** Passage provided **
● ● ● ●

[CentOS] Poor RAID performance new Xeon server?

Sun Jan 11 21:12:01 UTC 2009
Stewart Williams <lists at pinkyboots.co.uk>

Stewart Williams wrote:
> John R Pierce wrote:
>> Stewart Williams wrote:
>>> I have just purchased an HP ProLiant HP ML110 G5 server and install ed 
>>> CentOS 5.2 x86_64 on it.
>>>
>>> It has the following spec:
>>>
>>> Intel(R) Xeon(R) CPU 3065  @ 2.33GHz
>>> 4GB ECC memory
>>> 4 x 250GB SATA hard disks running at 1.5GB/s
>>>
>>> Onboard RAID controller is enabled but at the moment I have used mdadm 
>>> to configure the array.
>>>
>>> RAID bus controller: Intel Corporation 82801 SATA RAID Controller
>>>
>> that is essentially desktop grade disk IO
>>
>>
>>> For a simple striped array I ran:
>>>
>>> # mdadm --create /dev/md0 --level=0 --raid-devices=2 /dev/sdb1 /dev/sdc1
>>> # mke2fs -j /dev/md0
>>> # mount -t ext3 /dev/md0 /mnt
>>>
>>> Attached are the results of 2 bonnie++ tests I made to test the 
>>> performance:
>>>
>>> # bonnie++ -s 256m -d /mnt -u 0 -r 0
>>>
>>> and
>>>
>>> # bonnie++ -s 1g -d /mnt -u 0 -r 0
>>>
>>> I also tried 3 of the drives in a RAID 5 setup with gave similar results.
>>>
>>> Is it me or are the results poor?
>>>
>>> Is this the best I can expect from the hardware or is something wrong?
>>>
>>> I would appreciate any advice or possible tweaks I can make to the 
>>> system to make the performance better.
>>>
>>> The block I/O is the thing that concerns me as mostly I am serving a 
>>> 650MB file via samba to 5 clients and I think this is where I need the 
>>> speed.
>> is this a sequential or random access application thats using this 
>> file?   is it read only/mostly, or is it random update?

● ● ● ●

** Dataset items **
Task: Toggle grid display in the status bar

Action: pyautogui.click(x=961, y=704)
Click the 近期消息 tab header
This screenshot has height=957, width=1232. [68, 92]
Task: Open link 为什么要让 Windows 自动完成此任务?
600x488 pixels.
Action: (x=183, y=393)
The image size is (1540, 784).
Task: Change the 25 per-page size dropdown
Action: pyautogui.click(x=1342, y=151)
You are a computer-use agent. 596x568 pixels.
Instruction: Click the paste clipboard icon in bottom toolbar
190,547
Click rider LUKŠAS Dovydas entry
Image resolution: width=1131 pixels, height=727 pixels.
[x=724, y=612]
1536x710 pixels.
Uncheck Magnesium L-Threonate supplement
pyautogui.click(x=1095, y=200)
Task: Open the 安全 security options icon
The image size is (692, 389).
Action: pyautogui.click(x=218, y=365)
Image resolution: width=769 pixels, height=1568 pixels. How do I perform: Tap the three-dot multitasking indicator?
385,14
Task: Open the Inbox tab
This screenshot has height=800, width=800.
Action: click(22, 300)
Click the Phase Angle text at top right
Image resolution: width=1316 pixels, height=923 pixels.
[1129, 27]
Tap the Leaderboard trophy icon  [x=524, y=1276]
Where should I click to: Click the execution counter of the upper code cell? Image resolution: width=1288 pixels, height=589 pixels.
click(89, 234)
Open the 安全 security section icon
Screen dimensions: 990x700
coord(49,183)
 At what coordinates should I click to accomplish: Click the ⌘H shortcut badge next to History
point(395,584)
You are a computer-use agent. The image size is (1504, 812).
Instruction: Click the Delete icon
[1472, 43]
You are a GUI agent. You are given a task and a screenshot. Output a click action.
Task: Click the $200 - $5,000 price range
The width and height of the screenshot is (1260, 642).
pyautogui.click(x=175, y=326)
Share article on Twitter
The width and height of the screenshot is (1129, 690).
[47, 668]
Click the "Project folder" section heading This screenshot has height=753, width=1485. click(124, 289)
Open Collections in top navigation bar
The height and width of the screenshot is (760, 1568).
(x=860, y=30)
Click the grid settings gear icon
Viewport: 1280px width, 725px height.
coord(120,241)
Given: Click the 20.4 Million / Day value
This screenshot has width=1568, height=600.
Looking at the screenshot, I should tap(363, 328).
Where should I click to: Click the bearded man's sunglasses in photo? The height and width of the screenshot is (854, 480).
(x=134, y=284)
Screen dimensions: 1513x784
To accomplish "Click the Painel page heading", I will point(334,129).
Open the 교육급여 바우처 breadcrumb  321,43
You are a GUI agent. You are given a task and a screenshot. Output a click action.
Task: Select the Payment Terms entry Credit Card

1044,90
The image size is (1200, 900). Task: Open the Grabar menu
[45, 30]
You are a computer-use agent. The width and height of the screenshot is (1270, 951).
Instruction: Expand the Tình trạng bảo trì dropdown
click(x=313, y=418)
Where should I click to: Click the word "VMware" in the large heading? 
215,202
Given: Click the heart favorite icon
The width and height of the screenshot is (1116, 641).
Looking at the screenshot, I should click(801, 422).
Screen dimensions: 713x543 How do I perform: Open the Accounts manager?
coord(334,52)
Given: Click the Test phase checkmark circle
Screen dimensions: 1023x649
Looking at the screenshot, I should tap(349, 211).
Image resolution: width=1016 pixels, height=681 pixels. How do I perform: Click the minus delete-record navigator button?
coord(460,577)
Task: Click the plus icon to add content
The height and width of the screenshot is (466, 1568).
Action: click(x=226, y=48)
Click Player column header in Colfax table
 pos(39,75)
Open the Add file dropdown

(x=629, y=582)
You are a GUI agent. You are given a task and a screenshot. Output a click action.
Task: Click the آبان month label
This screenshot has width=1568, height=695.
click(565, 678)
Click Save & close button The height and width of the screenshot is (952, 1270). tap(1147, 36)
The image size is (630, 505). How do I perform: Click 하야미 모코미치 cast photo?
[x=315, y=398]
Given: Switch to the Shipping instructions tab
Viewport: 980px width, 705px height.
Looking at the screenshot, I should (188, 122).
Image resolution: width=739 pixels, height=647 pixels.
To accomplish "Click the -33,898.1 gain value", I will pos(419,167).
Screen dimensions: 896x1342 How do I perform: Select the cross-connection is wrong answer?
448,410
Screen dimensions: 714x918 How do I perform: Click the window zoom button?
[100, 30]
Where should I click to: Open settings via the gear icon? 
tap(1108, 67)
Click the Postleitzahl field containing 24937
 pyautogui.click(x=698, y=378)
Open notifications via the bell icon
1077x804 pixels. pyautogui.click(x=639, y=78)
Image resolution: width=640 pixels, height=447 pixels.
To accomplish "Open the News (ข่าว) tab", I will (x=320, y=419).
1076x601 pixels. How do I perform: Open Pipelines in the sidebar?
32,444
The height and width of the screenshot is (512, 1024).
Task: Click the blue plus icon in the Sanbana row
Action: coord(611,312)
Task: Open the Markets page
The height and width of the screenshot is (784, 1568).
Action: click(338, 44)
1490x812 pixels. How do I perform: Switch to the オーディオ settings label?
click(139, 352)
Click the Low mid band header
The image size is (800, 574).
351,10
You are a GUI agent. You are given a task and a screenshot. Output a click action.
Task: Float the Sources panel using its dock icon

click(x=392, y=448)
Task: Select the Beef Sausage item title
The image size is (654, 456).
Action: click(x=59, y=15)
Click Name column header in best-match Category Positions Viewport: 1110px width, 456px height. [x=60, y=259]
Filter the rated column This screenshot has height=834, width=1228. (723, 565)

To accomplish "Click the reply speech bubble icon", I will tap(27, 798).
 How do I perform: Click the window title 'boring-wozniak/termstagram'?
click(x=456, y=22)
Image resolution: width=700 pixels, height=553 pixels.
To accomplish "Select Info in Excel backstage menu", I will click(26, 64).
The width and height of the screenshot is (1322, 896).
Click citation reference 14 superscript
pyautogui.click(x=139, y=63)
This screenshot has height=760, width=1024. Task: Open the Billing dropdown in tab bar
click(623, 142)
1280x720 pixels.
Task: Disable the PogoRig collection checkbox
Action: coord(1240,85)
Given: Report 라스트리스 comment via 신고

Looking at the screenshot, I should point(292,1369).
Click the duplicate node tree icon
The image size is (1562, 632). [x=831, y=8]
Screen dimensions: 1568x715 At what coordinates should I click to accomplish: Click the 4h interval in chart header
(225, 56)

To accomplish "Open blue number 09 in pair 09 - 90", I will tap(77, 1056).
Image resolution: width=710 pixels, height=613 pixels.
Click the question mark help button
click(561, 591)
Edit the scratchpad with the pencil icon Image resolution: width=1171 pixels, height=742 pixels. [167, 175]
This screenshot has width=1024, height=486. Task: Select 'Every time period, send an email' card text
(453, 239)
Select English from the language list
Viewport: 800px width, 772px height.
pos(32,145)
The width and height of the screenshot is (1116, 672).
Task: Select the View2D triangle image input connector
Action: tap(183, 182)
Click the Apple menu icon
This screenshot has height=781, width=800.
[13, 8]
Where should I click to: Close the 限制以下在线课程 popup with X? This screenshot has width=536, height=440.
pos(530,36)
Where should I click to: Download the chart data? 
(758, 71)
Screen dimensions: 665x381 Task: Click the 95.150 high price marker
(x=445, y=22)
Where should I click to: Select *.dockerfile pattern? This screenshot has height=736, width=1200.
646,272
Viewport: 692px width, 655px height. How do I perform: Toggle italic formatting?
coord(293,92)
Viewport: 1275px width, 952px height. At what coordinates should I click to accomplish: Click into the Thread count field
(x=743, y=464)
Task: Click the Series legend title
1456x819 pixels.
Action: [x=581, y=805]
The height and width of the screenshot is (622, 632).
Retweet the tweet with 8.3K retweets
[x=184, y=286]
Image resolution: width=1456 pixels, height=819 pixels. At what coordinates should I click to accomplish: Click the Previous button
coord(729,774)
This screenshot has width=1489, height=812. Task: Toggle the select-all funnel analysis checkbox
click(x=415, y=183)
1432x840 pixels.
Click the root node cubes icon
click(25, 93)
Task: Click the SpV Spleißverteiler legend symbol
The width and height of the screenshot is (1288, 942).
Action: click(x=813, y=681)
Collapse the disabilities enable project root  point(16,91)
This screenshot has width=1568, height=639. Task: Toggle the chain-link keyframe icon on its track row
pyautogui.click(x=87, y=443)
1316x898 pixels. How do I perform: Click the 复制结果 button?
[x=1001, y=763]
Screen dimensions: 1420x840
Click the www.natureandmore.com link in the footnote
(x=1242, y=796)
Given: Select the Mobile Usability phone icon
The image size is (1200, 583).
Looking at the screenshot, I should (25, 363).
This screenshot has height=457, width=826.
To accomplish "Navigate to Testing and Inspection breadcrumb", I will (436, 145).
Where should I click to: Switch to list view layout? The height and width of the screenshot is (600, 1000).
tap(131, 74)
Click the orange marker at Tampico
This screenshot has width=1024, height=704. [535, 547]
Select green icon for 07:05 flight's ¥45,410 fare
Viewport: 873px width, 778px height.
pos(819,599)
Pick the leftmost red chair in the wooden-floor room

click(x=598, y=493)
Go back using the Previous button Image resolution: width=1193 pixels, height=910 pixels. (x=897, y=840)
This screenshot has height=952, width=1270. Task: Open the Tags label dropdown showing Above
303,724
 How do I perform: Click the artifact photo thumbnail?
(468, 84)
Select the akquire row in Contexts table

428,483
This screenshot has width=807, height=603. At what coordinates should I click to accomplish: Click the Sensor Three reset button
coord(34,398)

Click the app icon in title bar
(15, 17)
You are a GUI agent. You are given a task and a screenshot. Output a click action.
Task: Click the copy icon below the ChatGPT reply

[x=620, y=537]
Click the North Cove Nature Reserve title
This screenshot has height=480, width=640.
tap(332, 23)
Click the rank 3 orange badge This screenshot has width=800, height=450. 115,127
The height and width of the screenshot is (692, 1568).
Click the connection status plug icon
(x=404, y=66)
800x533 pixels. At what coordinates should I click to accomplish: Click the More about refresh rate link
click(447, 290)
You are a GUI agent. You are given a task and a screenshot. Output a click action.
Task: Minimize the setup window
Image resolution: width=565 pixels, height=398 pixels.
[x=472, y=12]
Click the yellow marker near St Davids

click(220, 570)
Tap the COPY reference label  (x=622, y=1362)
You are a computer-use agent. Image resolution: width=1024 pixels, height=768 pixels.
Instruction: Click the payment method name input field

● ● ● ●

** What you need to do **
In the mailing list post about RAID performance:
(a) How much memory does the server have?
(b) What tool was used to configure the array instead of the onboard RAID controller?
(c) How many clients receive the 650MB file over samba?

** Result for this exercise **
(a) 4GB of ECC memory.
(b) mdadm.
(c) 5 clients.